Forum: Let's learn to cope with perceived evils of choping at crowded eating places

To me, the issue of choping, or reserving space, is quite simple (Rethink practice of 'choping' in communal spaces, Aug 15; and Rules on choping not applicable to all situations, Aug 18). When I see an umbrella spread across a table or a packet of tissues on the table, they tell me that someone was there before me - so he is ahead of me in the queue for the table, and also in the queue for food.

If I had gone to queue for food and then walked around looking for a table, it is not the fault of the person who prioritised things the other way round.

We just need to learn to cope with the perceived evils of choping.

Bigger issues contributing to overcrowding are inconsiderate customers who hang around and chat long after their meal is over while others are circling for seats, as well as boorish customers who place additional tissue packs around them to prevent other customers from sitting near them.

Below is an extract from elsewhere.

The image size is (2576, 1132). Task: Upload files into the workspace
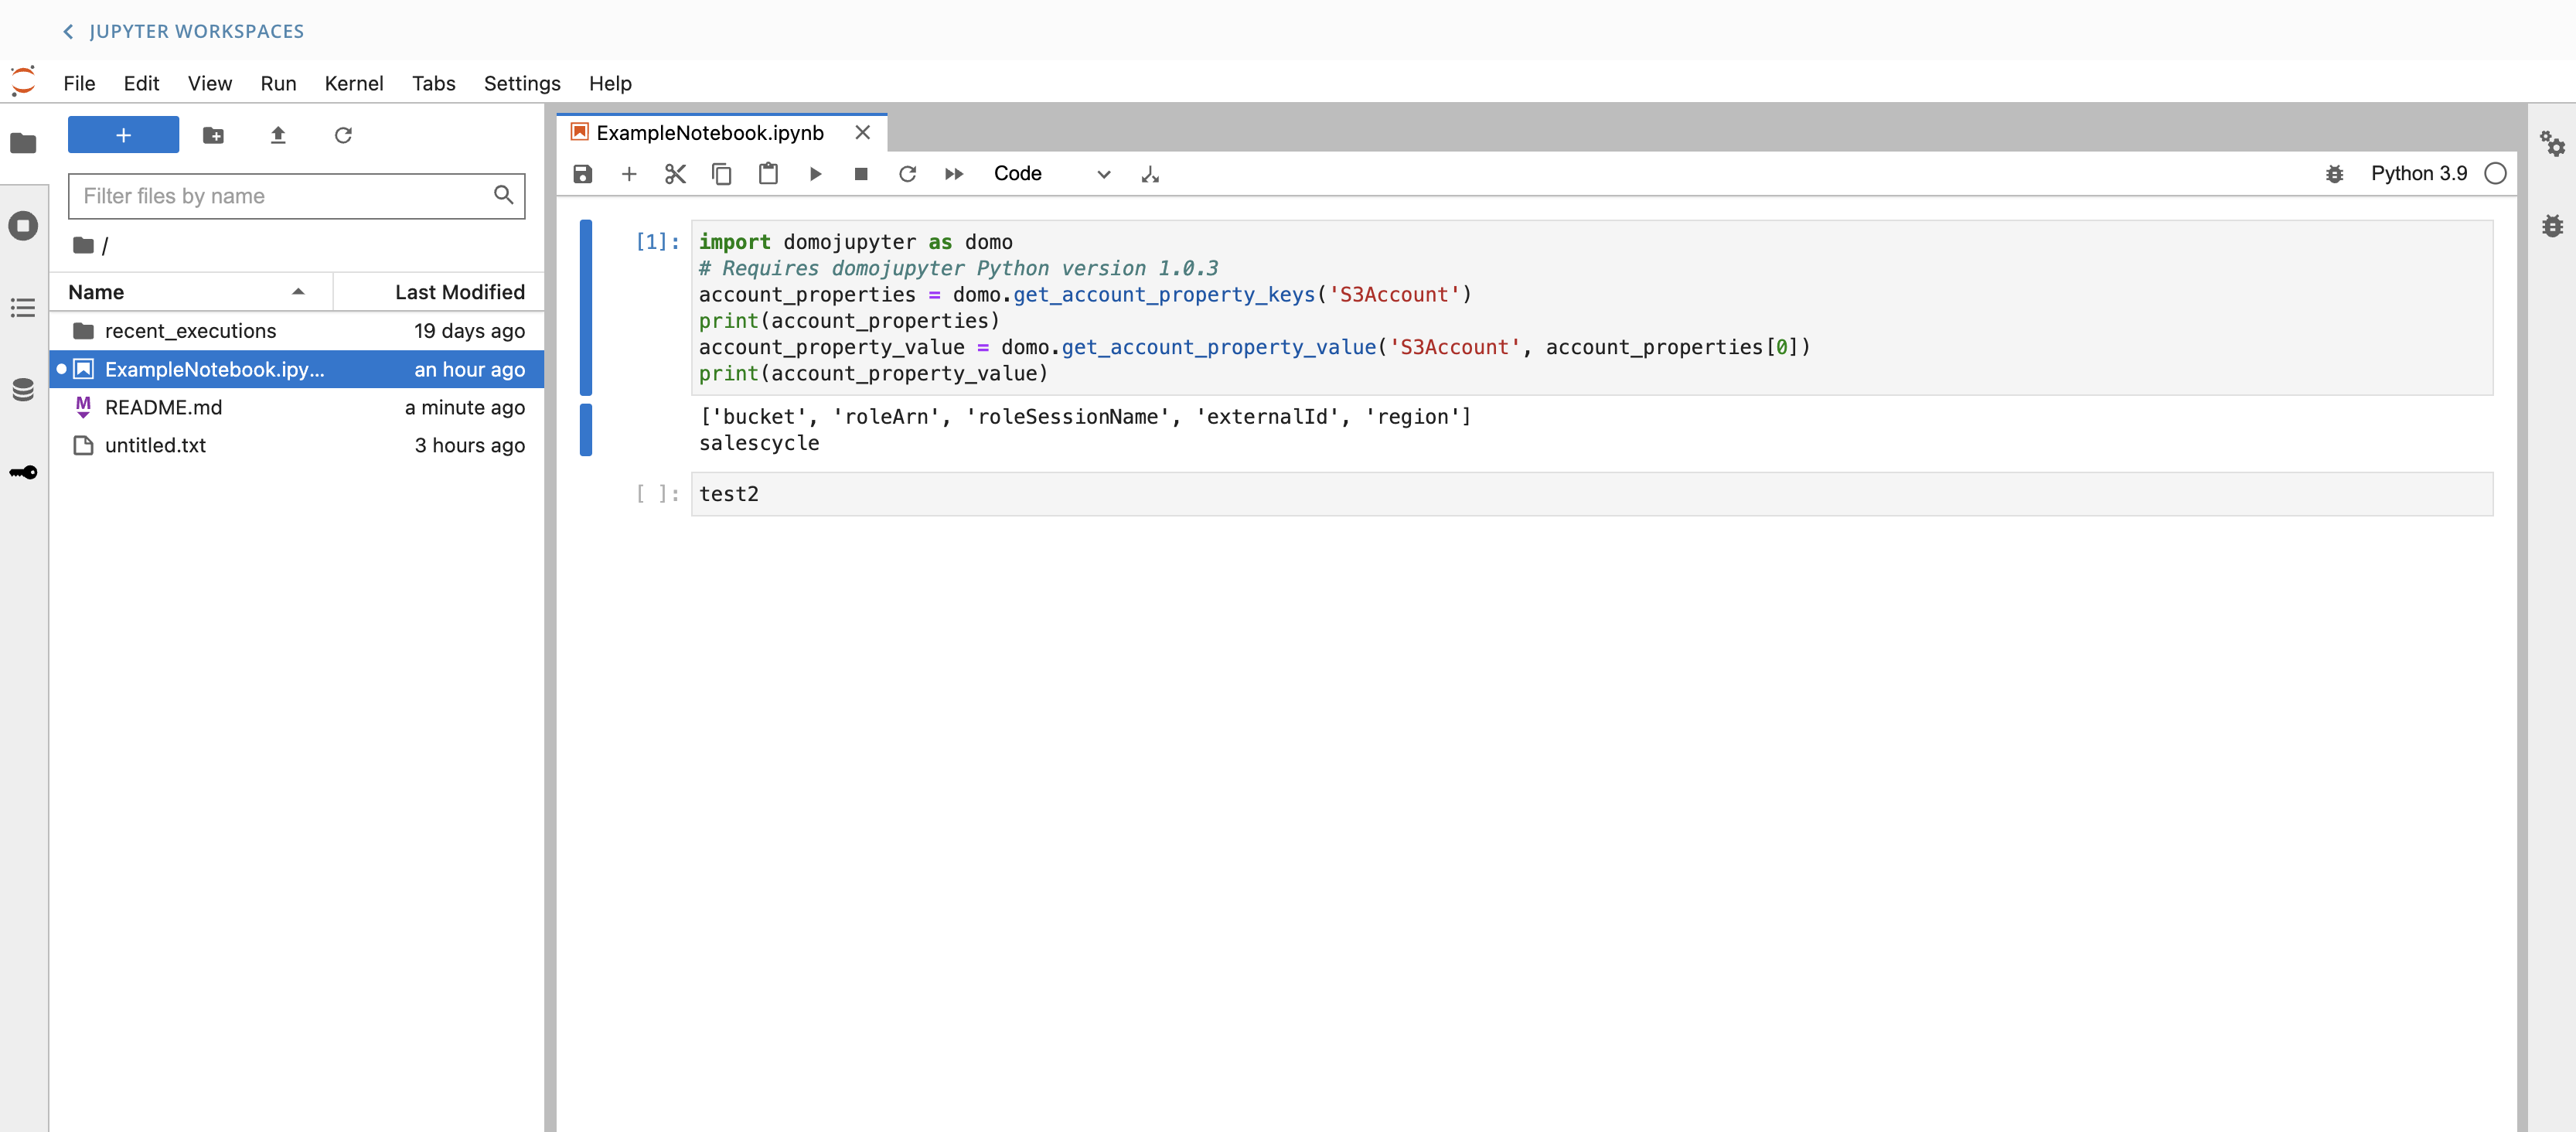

Back in the 1950s when cinemas had free seating, my mother choped seats for her friends by tying handkerchiefs around the arm rests in between seats.

In the 1960s, patients who arrived before the government clinics opened for the day, queued by placing empty bottles outside the clinics (in those days, patients had to supply bottles to the Government in exchange for the medication which they would receive later). They then sat in nearby shade to wait.

Today, long queues can form at polyclinics each morning before they open. Perhaps the sick and the elderly struggling to hold their positions in the queue should be allowed to chope their place while waiting.